Después de cuatro horas llegamos al asilo. El taxista nos dejó en la puerta de entrada. Caminamos más de un kilómetro, a través de un sendero lleno de árboles, hasta llegar al edificio principal. Ahí nos recibió una mujer vestida con un conjunto rosa, se presentó como la trabajadora social. Nos dijo que alguien nos había engañado porque los abuelos no estaban asilados ahí. Juan golpeó sobre el escritorio de la mujer, que no se inmutó ante el comportamiento. Exigió ver al director. La mujer hizo una llamada y nos dijo que el director acudiría en un momento. La mujer nos ofreció dos asientos. Me senté. Juan preguntó por el sanitario. Se fue. ¡Y no volvió!

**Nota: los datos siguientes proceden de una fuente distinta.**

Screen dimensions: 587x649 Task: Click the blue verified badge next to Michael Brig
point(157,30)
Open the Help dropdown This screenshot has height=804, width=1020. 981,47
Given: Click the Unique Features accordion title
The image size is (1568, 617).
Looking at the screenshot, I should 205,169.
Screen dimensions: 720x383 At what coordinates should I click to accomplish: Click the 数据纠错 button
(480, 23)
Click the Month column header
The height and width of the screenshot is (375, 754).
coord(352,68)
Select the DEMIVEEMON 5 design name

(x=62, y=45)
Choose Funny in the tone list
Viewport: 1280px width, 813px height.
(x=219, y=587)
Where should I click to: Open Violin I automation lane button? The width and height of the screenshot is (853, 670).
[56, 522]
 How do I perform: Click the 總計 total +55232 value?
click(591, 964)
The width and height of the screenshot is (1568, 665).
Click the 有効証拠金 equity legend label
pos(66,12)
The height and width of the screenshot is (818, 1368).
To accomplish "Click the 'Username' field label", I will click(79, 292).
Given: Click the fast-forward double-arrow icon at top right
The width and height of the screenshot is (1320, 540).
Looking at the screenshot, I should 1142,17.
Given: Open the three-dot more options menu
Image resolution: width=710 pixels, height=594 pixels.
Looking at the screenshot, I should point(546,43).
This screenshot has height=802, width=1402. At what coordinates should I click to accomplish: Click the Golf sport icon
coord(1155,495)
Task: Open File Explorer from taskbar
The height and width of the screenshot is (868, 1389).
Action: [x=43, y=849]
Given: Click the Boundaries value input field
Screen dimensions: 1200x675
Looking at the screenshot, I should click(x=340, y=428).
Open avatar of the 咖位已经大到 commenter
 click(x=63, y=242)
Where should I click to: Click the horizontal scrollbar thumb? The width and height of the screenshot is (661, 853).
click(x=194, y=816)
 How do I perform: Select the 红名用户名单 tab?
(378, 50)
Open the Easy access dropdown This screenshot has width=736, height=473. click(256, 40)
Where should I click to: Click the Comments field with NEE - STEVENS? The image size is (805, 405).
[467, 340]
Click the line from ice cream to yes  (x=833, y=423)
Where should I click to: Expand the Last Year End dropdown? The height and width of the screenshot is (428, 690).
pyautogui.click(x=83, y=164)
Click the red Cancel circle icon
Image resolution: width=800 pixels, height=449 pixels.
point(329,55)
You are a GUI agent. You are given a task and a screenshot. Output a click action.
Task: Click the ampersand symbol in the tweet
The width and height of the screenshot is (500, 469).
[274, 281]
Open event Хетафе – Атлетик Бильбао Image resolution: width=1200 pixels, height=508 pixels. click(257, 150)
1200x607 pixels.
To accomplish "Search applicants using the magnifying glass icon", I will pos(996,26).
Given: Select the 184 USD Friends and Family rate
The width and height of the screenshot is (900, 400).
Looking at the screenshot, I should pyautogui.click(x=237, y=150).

Después de una búsqueda ardua, entendí todo. Juan había inventado la llamada del asilo. Lo hizo para tener un pretexto y abandonar a Eugenia. Lo único que me sigue dando vueltas es por qué no abandonó el engaño en el momento que Eugenia se le adelantó.
Cuando regresé a casa, Paty me recriminó por haberme ido sin haberle dejado una nota. Le conté. “¿Tus abuelos? ¡Tu abuela, será!” Y entonces me acordé que los abuelos murieron hace años.